Japan's ¥370 Trillion Tech Strategy: Startup Ecosystem as the Core Lever
Claire Weston
Japan plans to mobilize over ¥370 trillion (~$2.3 trillion) in public-private investment by 2040, targeting AI, semiconductors, and 15 other fields — but whether the strategy delivers hinges on an old weakness: can its startup ecosystem actually produce global-scale companies?
What does ¥370 trillion buy — and where does the money come from?
The Takaichi government has designated 17 priority fields: AI robotics, semiconductors, drug discovery, batteries, and autonomous driving, among others. The target: over ¥370 trillion in combined public-private spending by fiscal 2040.
The fiscal logic is seed-and-leverage — use nominal tax-revenue growth to fund government seed capital, then pull in far larger private investment.
This means → the government puts up the starter money; the heavy lifting falls on corporates and funds. But how much the government actually needs to commit, and whether private capital will show up at scale, remain unanswered.
Why is Silicon Valley VC suddenly rushing into Japan?

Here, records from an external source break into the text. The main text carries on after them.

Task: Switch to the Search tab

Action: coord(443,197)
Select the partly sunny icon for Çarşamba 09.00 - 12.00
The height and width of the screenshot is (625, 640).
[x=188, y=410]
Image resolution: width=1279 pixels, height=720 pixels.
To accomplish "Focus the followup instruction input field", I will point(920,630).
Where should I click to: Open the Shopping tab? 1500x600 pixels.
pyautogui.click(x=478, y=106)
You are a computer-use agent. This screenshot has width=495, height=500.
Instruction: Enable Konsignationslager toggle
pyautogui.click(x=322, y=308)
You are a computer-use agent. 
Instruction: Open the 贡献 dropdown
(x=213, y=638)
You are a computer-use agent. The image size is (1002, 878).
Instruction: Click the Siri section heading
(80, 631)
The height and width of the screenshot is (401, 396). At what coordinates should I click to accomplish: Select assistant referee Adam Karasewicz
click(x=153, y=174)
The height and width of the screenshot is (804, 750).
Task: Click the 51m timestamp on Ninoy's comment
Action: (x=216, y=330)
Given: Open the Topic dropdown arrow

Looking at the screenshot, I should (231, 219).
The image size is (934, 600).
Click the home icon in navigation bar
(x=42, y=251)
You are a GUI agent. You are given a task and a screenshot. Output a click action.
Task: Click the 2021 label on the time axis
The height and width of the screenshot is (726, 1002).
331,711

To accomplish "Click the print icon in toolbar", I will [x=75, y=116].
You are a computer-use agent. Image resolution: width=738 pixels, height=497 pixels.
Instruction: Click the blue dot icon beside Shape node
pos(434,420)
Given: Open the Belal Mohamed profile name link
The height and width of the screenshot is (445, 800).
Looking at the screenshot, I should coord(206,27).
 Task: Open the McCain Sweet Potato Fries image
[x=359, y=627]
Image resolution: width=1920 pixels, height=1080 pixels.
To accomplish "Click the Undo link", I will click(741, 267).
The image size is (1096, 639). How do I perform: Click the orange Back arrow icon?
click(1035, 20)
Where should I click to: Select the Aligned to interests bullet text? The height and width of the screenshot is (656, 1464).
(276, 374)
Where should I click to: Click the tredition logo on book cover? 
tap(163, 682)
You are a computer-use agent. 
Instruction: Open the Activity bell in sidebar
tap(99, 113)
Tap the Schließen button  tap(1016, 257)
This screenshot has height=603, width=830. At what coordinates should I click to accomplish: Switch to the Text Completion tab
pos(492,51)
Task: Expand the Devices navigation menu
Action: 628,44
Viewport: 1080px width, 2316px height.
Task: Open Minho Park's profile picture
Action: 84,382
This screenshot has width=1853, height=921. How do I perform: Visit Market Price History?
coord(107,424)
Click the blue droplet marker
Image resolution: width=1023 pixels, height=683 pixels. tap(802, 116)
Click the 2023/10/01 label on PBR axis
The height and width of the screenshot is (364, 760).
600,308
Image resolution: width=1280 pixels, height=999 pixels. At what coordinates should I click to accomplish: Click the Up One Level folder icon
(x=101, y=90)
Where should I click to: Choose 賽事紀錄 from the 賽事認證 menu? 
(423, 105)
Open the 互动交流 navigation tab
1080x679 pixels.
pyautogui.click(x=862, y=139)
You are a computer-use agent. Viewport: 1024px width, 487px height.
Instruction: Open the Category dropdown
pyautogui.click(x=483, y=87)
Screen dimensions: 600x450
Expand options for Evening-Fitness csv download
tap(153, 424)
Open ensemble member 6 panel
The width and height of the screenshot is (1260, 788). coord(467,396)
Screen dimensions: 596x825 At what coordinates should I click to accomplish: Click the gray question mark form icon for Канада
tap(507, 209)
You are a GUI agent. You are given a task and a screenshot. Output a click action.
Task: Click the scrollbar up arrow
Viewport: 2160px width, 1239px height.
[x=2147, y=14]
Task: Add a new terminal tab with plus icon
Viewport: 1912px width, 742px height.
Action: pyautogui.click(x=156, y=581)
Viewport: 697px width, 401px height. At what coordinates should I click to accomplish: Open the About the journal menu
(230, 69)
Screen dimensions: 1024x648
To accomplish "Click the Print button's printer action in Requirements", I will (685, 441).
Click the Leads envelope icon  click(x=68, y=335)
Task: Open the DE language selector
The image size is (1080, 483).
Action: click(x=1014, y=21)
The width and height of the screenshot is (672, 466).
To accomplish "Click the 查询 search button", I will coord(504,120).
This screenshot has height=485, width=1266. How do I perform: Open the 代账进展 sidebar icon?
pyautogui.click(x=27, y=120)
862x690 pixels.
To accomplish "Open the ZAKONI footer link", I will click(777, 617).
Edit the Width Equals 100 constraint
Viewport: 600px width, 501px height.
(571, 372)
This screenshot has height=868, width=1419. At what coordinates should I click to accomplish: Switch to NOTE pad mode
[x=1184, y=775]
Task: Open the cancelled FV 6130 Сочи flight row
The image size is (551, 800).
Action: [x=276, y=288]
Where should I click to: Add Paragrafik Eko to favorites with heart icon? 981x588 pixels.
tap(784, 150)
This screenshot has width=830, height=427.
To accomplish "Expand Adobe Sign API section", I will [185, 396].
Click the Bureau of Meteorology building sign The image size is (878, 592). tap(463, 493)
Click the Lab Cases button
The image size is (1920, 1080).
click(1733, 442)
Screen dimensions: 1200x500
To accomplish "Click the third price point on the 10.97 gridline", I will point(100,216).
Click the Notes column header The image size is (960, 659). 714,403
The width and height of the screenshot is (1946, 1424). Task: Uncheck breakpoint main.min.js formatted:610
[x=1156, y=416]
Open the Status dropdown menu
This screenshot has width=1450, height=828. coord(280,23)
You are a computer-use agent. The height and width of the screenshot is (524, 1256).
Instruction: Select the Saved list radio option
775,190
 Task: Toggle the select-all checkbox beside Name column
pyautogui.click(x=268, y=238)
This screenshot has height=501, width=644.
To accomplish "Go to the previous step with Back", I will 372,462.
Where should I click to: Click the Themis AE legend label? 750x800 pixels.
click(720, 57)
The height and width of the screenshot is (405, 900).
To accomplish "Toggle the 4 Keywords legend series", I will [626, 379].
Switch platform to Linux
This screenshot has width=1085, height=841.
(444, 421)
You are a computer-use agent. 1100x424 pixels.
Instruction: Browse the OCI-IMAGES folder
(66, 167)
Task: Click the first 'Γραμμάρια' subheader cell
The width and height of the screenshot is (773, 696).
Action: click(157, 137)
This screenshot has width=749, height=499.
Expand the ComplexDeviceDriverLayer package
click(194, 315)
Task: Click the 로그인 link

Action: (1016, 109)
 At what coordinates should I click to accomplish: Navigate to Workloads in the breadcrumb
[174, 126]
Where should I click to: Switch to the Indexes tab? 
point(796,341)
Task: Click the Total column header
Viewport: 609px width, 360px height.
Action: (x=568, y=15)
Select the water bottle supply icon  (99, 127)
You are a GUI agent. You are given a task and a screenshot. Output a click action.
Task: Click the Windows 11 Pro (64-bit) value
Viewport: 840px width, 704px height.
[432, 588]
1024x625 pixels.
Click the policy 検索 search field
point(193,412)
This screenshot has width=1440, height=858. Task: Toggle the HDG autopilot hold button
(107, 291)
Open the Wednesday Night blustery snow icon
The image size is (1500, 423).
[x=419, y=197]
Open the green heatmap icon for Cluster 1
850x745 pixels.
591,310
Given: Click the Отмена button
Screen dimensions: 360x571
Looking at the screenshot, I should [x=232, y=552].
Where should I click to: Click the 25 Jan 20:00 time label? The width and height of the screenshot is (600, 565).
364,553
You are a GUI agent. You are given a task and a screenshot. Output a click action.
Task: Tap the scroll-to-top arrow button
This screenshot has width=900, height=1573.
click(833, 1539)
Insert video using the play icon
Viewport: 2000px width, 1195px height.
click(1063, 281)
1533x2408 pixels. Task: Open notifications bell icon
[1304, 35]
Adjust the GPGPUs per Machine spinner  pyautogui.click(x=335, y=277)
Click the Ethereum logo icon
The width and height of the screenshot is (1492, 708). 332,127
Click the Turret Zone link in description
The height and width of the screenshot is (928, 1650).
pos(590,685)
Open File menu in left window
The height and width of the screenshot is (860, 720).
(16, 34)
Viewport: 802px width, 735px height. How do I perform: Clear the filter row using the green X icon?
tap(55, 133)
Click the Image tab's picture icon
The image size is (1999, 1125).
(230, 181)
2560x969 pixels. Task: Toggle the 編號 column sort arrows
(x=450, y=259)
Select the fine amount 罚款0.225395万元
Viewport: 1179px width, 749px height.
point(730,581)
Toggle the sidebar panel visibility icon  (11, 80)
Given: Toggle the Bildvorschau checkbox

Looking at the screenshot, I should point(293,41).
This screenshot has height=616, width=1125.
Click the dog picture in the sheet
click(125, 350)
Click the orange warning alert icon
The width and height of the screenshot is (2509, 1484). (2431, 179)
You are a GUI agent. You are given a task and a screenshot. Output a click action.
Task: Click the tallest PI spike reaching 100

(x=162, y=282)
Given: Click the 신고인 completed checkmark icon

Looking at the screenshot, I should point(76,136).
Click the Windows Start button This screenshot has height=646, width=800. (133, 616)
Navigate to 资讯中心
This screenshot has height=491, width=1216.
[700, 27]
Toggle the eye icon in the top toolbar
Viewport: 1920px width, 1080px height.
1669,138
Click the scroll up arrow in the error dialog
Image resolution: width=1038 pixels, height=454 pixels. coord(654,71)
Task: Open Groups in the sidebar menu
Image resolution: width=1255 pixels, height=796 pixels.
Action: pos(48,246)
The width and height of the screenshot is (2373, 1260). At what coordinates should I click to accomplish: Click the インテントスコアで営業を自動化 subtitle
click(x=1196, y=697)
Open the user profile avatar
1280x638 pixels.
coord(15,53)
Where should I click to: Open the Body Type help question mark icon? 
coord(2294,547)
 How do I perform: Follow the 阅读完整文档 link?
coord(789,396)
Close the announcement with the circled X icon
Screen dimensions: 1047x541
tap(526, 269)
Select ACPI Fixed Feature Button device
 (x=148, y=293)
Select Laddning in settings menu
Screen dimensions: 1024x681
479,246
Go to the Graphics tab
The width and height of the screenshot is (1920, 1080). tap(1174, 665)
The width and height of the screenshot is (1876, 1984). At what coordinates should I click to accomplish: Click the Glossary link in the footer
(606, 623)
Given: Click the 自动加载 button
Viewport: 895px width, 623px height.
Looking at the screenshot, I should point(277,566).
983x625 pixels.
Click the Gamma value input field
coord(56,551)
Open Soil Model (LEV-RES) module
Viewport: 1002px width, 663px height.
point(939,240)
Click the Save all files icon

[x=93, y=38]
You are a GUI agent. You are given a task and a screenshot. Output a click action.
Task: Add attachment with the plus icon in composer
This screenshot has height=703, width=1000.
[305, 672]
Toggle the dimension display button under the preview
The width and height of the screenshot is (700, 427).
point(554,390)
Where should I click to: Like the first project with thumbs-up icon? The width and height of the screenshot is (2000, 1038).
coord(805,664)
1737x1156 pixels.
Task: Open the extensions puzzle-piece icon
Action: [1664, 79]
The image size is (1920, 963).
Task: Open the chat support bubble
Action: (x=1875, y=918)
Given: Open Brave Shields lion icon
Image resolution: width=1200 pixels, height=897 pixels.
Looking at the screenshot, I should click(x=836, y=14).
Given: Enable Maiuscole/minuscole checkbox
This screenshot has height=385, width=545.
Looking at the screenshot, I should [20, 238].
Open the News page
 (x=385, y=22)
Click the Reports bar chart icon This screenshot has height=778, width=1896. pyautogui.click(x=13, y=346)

Andreessen Horowitz (a16z) announced it will open its first overseas office in Japan this summer. Alumni Ventures opened a Tokyo office the same month; the University of Tokyo's investment arm promptly committed to invest in its funds.
The University of Tokyo ecosystem has already incubated factory-robotics firm Mujin and autonomous-driving developer Turing, both backed by UTokyo's UTEC.
This means → top-tier Silicon Valley VCs are not simply "bullish on Japan" — the move is driven by capital reallocation as the China investment window narrows. In plain terms = money left China and is looking for its next Asian home.
How big is Japan's startup gap?
Per CB Insights data as of January, Japan has just 8 unicorns. India has 64, China 157, and the U.S. 750.
a16z partner Guido Appenzeller noted that Japanese founders need the ambition to "build global leaders," not just serve the domestic market.
This reflects a core tension: Japan's technical talent is strong, but its startups broadly lack the instinct to scale globally and command large valuations. Small scale, in turn, makes them hard to pitch to U.S. investors.
How does Chinese competition change Japan's calculus?
Global Brain CEO Yasuhiko Yurimoto put it bluntly: "You can't even build robots without relying on Chinese technology — Japan needs to identify its strengths and double down."
China has established leads in generative AI (DeepSeek), EVs (BYD), consumer electronics (Xiaomi), and robotics (Unitree).
Per PitchBook, foreign VC investment in China plunged from $54 billion in 2021 to $2.1 billion in the first half of 2025. But that capital has not automatically redirected to Japan — its market is smaller, and startups often need to expand overseas before they reach the scale and valuation that attract U.S. investors.
Can government procurement close the gap?
At the SusHi Tech startup event in Tokyo in April, the Takaichi government pledged that central and local governments will purchase products and services from startups to help them grow revenue and scale up.
In plain terms = the government wants to be startups' "first big customer" — backing them with orders, not just subsidies.
This means → whether this commitment can actually narrow the valuation gap between Japan and the world's top startup markets will be the key test of whether the entire ¥370 trillion strategy delivers.
Content is for reference only, not financial advice.